Copy out every item below, putting "screen capture" wherever "screenshot" appears and keeping everything else the same. Leave out the pictures.

** start RECORDS FOR THE EXERCISE **

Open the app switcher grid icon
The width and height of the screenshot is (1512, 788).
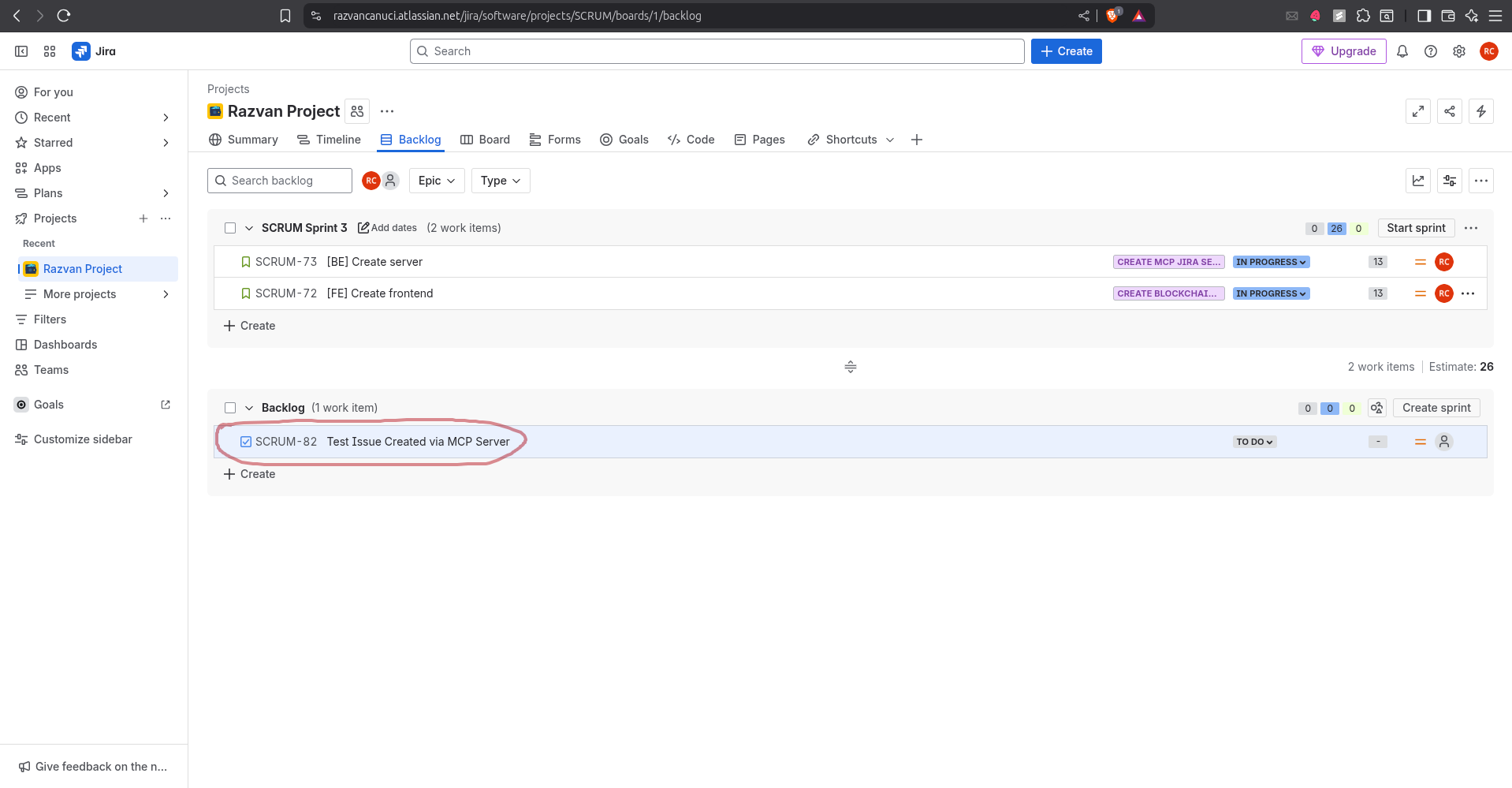[49, 50]
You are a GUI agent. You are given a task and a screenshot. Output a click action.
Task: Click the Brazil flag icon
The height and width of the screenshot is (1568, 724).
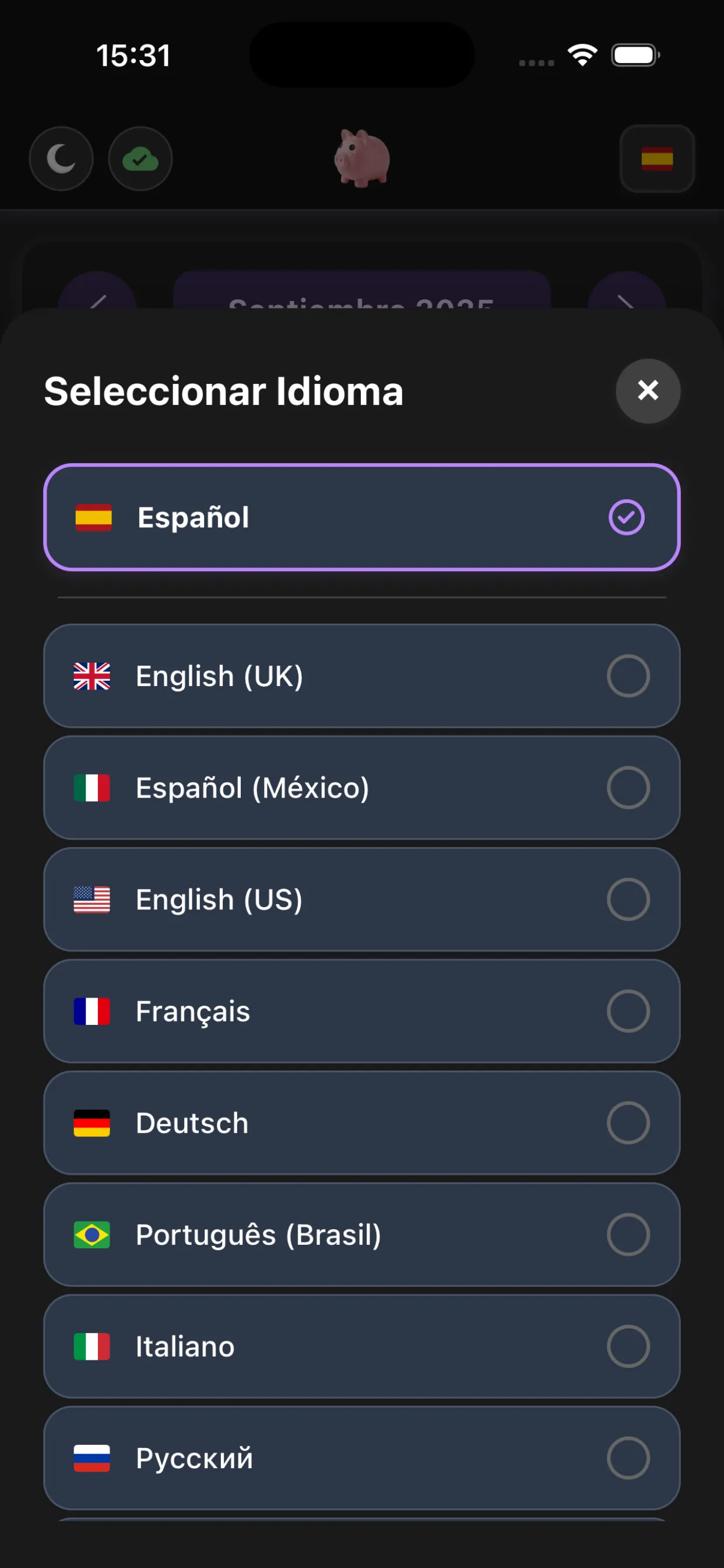pyautogui.click(x=92, y=1235)
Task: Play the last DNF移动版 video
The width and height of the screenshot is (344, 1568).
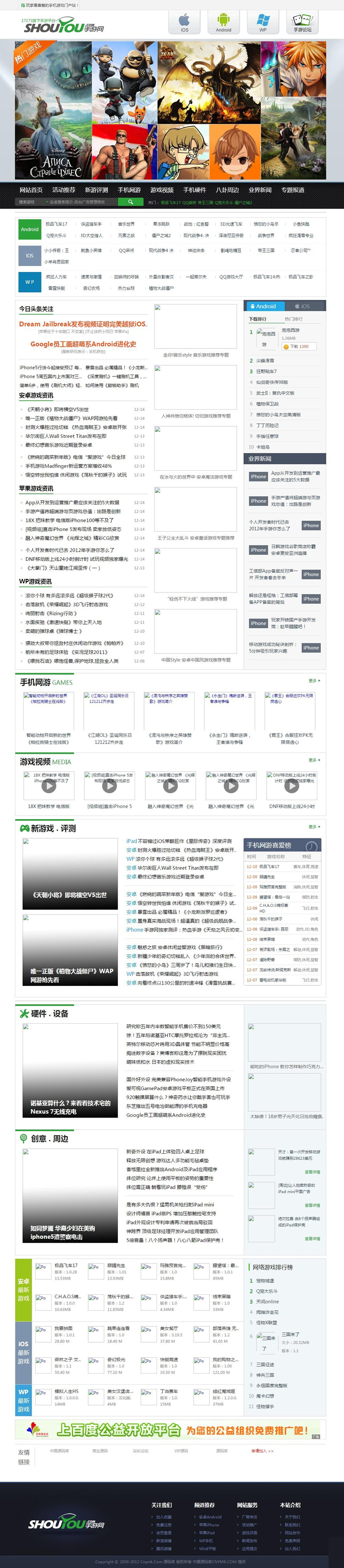Action: [292, 786]
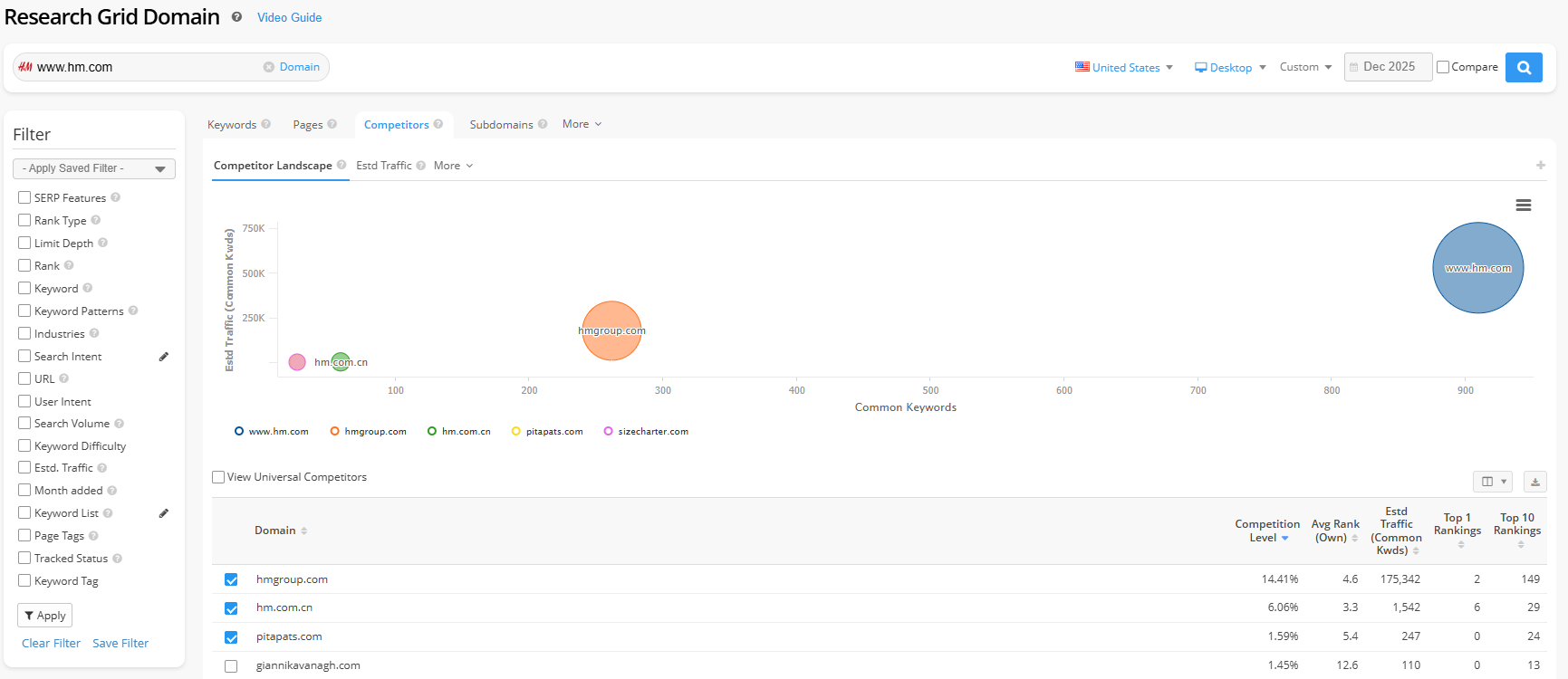
Task: Click the plus icon to add a tab
Action: coord(1540,166)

** end RECORDS FOR THE EXERCISE **

EXERCISE ANSWER:
Open the app switcher grid icon
The width and height of the screen capture is (1512, 788).
[49, 50]
You are a GUI agent. You are given a task and a screen capture. Output a click action.
Task: Click the Brazil flag icon
The height and width of the screen capture is (1568, 724).
pyautogui.click(x=92, y=1235)
Task: Play the last DNF移动版 video
The width and height of the screen capture is (344, 1568).
Action: [292, 786]
Task: Click the plus icon to add a tab
Action: coord(1540,166)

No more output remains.